*WHAT IS REQUIRED*:
Please write each record out again word for word.
----------
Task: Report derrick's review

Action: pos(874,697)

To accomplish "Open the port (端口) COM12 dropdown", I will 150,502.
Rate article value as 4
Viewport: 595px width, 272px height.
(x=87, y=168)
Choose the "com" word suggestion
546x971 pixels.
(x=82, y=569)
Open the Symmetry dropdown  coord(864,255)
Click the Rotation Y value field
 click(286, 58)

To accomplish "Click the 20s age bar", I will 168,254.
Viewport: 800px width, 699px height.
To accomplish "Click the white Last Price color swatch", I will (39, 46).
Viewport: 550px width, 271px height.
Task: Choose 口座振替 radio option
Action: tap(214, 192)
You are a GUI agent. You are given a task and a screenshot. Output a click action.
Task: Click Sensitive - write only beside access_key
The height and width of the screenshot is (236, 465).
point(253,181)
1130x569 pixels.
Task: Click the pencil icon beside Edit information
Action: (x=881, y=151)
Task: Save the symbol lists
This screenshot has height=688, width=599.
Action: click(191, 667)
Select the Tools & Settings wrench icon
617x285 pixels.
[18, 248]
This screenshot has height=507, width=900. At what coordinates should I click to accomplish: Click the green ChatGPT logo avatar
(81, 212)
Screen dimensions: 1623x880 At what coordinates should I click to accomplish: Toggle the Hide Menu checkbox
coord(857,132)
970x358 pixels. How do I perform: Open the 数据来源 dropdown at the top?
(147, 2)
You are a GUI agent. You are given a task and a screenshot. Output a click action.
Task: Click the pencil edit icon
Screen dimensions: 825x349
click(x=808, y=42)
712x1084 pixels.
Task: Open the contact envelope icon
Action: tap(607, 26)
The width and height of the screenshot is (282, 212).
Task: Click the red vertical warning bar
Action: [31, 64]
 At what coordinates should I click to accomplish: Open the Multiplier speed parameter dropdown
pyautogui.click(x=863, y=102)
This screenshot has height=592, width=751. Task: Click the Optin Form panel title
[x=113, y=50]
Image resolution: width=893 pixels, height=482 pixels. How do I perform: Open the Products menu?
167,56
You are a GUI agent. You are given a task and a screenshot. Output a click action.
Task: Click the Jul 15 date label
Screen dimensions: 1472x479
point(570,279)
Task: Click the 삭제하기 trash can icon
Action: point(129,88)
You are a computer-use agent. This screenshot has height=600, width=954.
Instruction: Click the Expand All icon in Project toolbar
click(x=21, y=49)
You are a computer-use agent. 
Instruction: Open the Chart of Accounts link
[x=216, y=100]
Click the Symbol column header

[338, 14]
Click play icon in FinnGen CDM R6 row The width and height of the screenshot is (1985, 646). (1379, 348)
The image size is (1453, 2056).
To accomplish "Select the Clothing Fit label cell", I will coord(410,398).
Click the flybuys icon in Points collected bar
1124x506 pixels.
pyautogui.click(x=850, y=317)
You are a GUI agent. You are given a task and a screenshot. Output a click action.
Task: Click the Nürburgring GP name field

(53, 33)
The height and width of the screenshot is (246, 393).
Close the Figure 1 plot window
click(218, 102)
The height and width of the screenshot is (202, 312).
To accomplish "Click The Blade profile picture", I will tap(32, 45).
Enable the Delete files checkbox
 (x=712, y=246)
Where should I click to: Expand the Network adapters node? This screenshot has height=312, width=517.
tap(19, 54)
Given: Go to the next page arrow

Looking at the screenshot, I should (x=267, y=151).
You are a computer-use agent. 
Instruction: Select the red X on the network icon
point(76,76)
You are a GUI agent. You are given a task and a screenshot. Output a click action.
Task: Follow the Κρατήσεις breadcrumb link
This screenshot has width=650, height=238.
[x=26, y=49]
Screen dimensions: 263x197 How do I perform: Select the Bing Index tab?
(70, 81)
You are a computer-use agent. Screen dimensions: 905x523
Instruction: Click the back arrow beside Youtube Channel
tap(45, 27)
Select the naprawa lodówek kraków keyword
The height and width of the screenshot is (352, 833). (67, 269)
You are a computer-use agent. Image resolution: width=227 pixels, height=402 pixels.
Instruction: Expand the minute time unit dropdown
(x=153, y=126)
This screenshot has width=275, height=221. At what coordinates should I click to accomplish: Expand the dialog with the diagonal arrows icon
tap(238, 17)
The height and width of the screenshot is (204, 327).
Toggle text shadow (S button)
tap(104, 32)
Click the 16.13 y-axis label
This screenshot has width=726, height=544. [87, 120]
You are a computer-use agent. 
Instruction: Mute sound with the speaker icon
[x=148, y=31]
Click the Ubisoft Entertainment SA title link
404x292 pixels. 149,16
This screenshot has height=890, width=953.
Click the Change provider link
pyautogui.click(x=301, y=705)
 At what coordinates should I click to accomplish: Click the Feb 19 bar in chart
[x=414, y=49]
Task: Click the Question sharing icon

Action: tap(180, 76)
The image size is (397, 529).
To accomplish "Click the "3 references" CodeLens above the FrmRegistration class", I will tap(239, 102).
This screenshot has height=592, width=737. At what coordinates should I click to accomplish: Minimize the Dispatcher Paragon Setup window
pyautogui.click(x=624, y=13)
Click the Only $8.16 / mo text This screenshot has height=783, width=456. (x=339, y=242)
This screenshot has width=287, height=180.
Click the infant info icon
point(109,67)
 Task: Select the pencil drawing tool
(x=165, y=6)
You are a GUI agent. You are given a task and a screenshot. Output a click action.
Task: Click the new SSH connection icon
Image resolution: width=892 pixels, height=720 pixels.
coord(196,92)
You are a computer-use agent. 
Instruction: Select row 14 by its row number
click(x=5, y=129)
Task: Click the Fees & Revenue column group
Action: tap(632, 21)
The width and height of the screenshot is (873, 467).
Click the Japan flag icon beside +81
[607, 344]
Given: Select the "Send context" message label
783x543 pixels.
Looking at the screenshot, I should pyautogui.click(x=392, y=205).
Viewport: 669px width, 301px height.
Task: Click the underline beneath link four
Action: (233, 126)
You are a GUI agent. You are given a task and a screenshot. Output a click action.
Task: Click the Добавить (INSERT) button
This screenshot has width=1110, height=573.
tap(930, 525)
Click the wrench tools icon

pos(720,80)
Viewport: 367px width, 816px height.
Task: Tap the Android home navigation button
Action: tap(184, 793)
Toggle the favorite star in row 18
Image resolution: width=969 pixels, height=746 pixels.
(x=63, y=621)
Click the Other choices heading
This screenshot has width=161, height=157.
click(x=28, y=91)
----------
*REPLY*:
Task: Report derrick's review

Action: pos(874,697)

To accomplish "Open the port (端口) COM12 dropdown", I will 150,502.
Rate article value as 4
Viewport: 595px width, 272px height.
(x=87, y=168)
Choose the "com" word suggestion
546x971 pixels.
(x=82, y=569)
Open the Symmetry dropdown  coord(864,255)
Click the Rotation Y value field
 click(286, 58)

To accomplish "Click the 20s age bar", I will 168,254.
Viewport: 800px width, 699px height.
To accomplish "Click the white Last Price color swatch", I will (39, 46).
Viewport: 550px width, 271px height.
Task: Choose 口座振替 radio option
Action: tap(214, 192)
You are a GUI agent. You are given a task and a screenshot. Output a click action.
Task: Click Sensitive - write only beside access_key
The height and width of the screenshot is (236, 465).
point(253,181)
1130x569 pixels.
Task: Click the pencil icon beside Edit information
Action: (x=881, y=151)
Task: Save the symbol lists
This screenshot has height=688, width=599.
Action: click(191, 667)
Select the Tools & Settings wrench icon
617x285 pixels.
[18, 248]
This screenshot has height=507, width=900. At what coordinates should I click to accomplish: Click the green ChatGPT logo avatar
(81, 212)
Screen dimensions: 1623x880 At what coordinates should I click to accomplish: Toggle the Hide Menu checkbox
coord(857,132)
970x358 pixels. How do I perform: Open the 数据来源 dropdown at the top?
(147, 2)
You are a GUI agent. You are given a task and a screenshot. Output a click action.
Task: Click the pencil edit icon
Screen dimensions: 825x349
click(x=808, y=42)
712x1084 pixels.
Task: Open the contact envelope icon
Action: tap(607, 26)
The width and height of the screenshot is (282, 212).
Task: Click the red vertical warning bar
Action: [31, 64]
 At what coordinates should I click to accomplish: Open the Multiplier speed parameter dropdown
pyautogui.click(x=863, y=102)
This screenshot has height=592, width=751. Task: Click the Optin Form panel title
[x=113, y=50]
Image resolution: width=893 pixels, height=482 pixels. How do I perform: Open the Products menu?
167,56
You are a GUI agent. You are given a task and a screenshot. Output a click action.
Task: Click the Jul 15 date label
Screen dimensions: 1472x479
point(570,279)
Task: Click the 삭제하기 trash can icon
Action: point(129,88)
You are a computer-use agent. This screenshot has height=600, width=954.
Instruction: Click the Expand All icon in Project toolbar
click(x=21, y=49)
You are a computer-use agent. 
Instruction: Open the Chart of Accounts link
[x=216, y=100]
Click the Symbol column header

[338, 14]
Click play icon in FinnGen CDM R6 row The width and height of the screenshot is (1985, 646). (1379, 348)
The image size is (1453, 2056).
To accomplish "Select the Clothing Fit label cell", I will coord(410,398).
Click the flybuys icon in Points collected bar
1124x506 pixels.
pyautogui.click(x=850, y=317)
You are a GUI agent. You are given a task and a screenshot. Output a click action.
Task: Click the Nürburgring GP name field

(53, 33)
The height and width of the screenshot is (246, 393).
Close the Figure 1 plot window
click(218, 102)
The height and width of the screenshot is (202, 312).
To accomplish "Click The Blade profile picture", I will tap(32, 45).
Enable the Delete files checkbox
 (x=712, y=246)
Where should I click to: Expand the Network adapters node? This screenshot has height=312, width=517.
tap(19, 54)
Given: Go to the next page arrow

Looking at the screenshot, I should (x=267, y=151).
You are a computer-use agent. 
Instruction: Select the red X on the network icon
point(76,76)
You are a GUI agent. You are given a task and a screenshot. Output a click action.
Task: Follow the Κρατήσεις breadcrumb link
This screenshot has width=650, height=238.
[x=26, y=49]
Screen dimensions: 263x197 How do I perform: Select the Bing Index tab?
(70, 81)
You are a computer-use agent. Screen dimensions: 905x523
Instruction: Click the back arrow beside Youtube Channel
tap(45, 27)
Select the naprawa lodówek kraków keyword
The height and width of the screenshot is (352, 833). (67, 269)
You are a computer-use agent. Image resolution: width=227 pixels, height=402 pixels.
Instruction: Expand the minute time unit dropdown
(x=153, y=126)
This screenshot has width=275, height=221. At what coordinates should I click to accomplish: Expand the dialog with the diagonal arrows icon
tap(238, 17)
The height and width of the screenshot is (204, 327).
Toggle text shadow (S button)
tap(104, 32)
Click the 16.13 y-axis label
This screenshot has width=726, height=544. [87, 120]
You are a computer-use agent. 
Instruction: Mute sound with the speaker icon
[x=148, y=31]
Click the Ubisoft Entertainment SA title link
404x292 pixels. 149,16
This screenshot has height=890, width=953.
Click the Change provider link
pyautogui.click(x=301, y=705)
 At what coordinates should I click to accomplish: Click the Feb 19 bar in chart
[x=414, y=49]
Task: Click the Question sharing icon

Action: tap(180, 76)
The image size is (397, 529).
To accomplish "Click the "3 references" CodeLens above the FrmRegistration class", I will tap(239, 102).
This screenshot has height=592, width=737. At what coordinates should I click to accomplish: Minimize the Dispatcher Paragon Setup window
pyautogui.click(x=624, y=13)
Click the Only $8.16 / mo text This screenshot has height=783, width=456. (x=339, y=242)
This screenshot has width=287, height=180.
Click the infant info icon
point(109,67)
 Task: Select the pencil drawing tool
(x=165, y=6)
You are a GUI agent. You are given a task and a screenshot. Output a click action.
Task: Click the new SSH connection icon
Image resolution: width=892 pixels, height=720 pixels.
coord(196,92)
You are a computer-use agent. 
Instruction: Select row 14 by its row number
click(x=5, y=129)
Task: Click the Fees & Revenue column group
Action: tap(632, 21)
The width and height of the screenshot is (873, 467).
Click the Japan flag icon beside +81
[607, 344]
Given: Select the "Send context" message label
783x543 pixels.
Looking at the screenshot, I should pyautogui.click(x=392, y=205).
Viewport: 669px width, 301px height.
Task: Click the underline beneath link four
Action: (233, 126)
You are a GUI agent. You are given a task and a screenshot. Output a click action.
Task: Click the Добавить (INSERT) button
This screenshot has width=1110, height=573.
tap(930, 525)
Click the wrench tools icon

pos(720,80)
Viewport: 367px width, 816px height.
Task: Tap the Android home navigation button
Action: tap(184, 793)
Toggle the favorite star in row 18
Image resolution: width=969 pixels, height=746 pixels.
(x=63, y=621)
Click the Other choices heading
This screenshot has width=161, height=157.
click(x=28, y=91)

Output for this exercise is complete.